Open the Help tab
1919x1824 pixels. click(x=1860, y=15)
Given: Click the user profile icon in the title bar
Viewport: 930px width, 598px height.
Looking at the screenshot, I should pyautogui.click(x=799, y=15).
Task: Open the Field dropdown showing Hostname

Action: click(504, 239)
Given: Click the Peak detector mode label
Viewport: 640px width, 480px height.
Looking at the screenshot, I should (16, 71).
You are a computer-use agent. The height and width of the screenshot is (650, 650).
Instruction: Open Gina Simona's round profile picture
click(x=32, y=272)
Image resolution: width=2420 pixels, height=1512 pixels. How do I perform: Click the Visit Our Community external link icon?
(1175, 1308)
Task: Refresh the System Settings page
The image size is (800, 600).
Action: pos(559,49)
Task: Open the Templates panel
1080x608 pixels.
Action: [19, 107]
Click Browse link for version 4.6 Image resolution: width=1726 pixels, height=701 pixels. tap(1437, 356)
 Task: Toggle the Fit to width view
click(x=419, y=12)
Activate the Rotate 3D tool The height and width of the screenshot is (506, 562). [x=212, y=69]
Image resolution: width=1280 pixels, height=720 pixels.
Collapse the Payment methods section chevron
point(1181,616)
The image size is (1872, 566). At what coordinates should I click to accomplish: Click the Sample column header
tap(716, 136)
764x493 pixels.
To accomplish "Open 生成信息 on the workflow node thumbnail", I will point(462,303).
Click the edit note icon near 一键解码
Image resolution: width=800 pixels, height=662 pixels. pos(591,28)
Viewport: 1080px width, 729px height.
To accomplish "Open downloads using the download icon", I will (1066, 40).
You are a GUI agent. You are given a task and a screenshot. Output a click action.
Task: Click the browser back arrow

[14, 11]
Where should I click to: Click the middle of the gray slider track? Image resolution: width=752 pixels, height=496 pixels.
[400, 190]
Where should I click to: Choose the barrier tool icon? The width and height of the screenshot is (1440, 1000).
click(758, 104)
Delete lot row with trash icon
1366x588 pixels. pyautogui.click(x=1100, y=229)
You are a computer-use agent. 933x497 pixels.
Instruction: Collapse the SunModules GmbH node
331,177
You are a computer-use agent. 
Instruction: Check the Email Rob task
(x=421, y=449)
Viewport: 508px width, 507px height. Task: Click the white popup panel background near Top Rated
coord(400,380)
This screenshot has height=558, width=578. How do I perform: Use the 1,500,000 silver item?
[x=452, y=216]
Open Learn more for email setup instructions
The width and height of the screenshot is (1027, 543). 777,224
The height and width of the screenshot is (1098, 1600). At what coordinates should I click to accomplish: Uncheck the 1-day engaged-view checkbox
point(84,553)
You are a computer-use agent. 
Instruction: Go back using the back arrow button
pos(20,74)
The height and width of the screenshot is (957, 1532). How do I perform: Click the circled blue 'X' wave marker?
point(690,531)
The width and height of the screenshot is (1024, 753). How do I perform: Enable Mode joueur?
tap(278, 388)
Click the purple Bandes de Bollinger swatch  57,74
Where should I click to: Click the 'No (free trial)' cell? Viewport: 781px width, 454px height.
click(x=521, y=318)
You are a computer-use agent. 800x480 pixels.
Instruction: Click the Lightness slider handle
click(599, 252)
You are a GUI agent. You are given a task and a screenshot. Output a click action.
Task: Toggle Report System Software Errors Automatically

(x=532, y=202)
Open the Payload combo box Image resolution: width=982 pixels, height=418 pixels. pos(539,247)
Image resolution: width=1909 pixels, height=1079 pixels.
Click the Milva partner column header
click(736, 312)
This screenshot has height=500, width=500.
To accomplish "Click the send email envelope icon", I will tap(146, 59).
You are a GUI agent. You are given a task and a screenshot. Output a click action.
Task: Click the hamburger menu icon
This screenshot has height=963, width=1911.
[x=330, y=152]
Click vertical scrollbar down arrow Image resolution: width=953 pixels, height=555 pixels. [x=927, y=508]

========================================

**Exercise aim**
The answer is the full data, repeated exactly as shown.

**Solution to this task**
Open the Help tab
1919x1824 pixels. click(x=1860, y=15)
Given: Click the user profile icon in the title bar
Viewport: 930px width, 598px height.
Looking at the screenshot, I should pyautogui.click(x=799, y=15).
Task: Open the Field dropdown showing Hostname

Action: click(504, 239)
Given: Click the Peak detector mode label
Viewport: 640px width, 480px height.
Looking at the screenshot, I should (16, 71).
You are a computer-use agent. The height and width of the screenshot is (650, 650).
Instruction: Open Gina Simona's round profile picture
click(x=32, y=272)
Image resolution: width=2420 pixels, height=1512 pixels. How do I perform: Click the Visit Our Community external link icon?
(1175, 1308)
Task: Refresh the System Settings page
The image size is (800, 600).
Action: pos(559,49)
Task: Open the Templates panel
1080x608 pixels.
Action: [19, 107]
Click Browse link for version 4.6 Image resolution: width=1726 pixels, height=701 pixels. tap(1437, 356)
 Task: Toggle the Fit to width view
click(x=419, y=12)
Activate the Rotate 3D tool The height and width of the screenshot is (506, 562). [x=212, y=69]
Image resolution: width=1280 pixels, height=720 pixels.
Collapse the Payment methods section chevron
point(1181,616)
The image size is (1872, 566). At what coordinates should I click to accomplish: Click the Sample column header
tap(716, 136)
764x493 pixels.
To accomplish "Open 生成信息 on the workflow node thumbnail", I will point(462,303).
Click the edit note icon near 一键解码
Image resolution: width=800 pixels, height=662 pixels. pos(591,28)
Viewport: 1080px width, 729px height.
To accomplish "Open downloads using the download icon", I will (1066, 40).
You are a GUI agent. You are given a task and a screenshot. Output a click action.
Task: Click the browser back arrow

[14, 11]
Where should I click to: Click the middle of the gray slider track? Image resolution: width=752 pixels, height=496 pixels.
[400, 190]
Where should I click to: Choose the barrier tool icon? The width and height of the screenshot is (1440, 1000).
click(758, 104)
Delete lot row with trash icon
1366x588 pixels. pyautogui.click(x=1100, y=229)
You are a computer-use agent. 933x497 pixels.
Instruction: Collapse the SunModules GmbH node
331,177
You are a computer-use agent. 
Instruction: Check the Email Rob task
(x=421, y=449)
Viewport: 508px width, 507px height. Task: Click the white popup panel background near Top Rated
coord(400,380)
This screenshot has height=558, width=578. How do I perform: Use the 1,500,000 silver item?
[x=452, y=216]
Open Learn more for email setup instructions
The width and height of the screenshot is (1027, 543). 777,224
The height and width of the screenshot is (1098, 1600). At what coordinates should I click to accomplish: Uncheck the 1-day engaged-view checkbox
point(84,553)
You are a computer-use agent. 
Instruction: Go back using the back arrow button
pos(20,74)
The height and width of the screenshot is (957, 1532). How do I perform: Click the circled blue 'X' wave marker?
point(690,531)
The width and height of the screenshot is (1024, 753). How do I perform: Enable Mode joueur?
tap(278, 388)
Click the purple Bandes de Bollinger swatch  57,74
Where should I click to: Click the 'No (free trial)' cell? Viewport: 781px width, 454px height.
click(x=521, y=318)
You are a computer-use agent. 800x480 pixels.
Instruction: Click the Lightness slider handle
click(599, 252)
You are a GUI agent. You are given a task and a screenshot. Output a click action.
Task: Toggle Report System Software Errors Automatically

(x=532, y=202)
Open the Payload combo box Image resolution: width=982 pixels, height=418 pixels. pos(539,247)
Image resolution: width=1909 pixels, height=1079 pixels.
Click the Milva partner column header
click(736, 312)
This screenshot has height=500, width=500.
To accomplish "Click the send email envelope icon", I will tap(146, 59).
You are a GUI agent. You are given a task and a screenshot. Output a click action.
Task: Click the hamburger menu icon
This screenshot has height=963, width=1911.
[x=330, y=152]
Click vertical scrollbar down arrow Image resolution: width=953 pixels, height=555 pixels. [x=927, y=508]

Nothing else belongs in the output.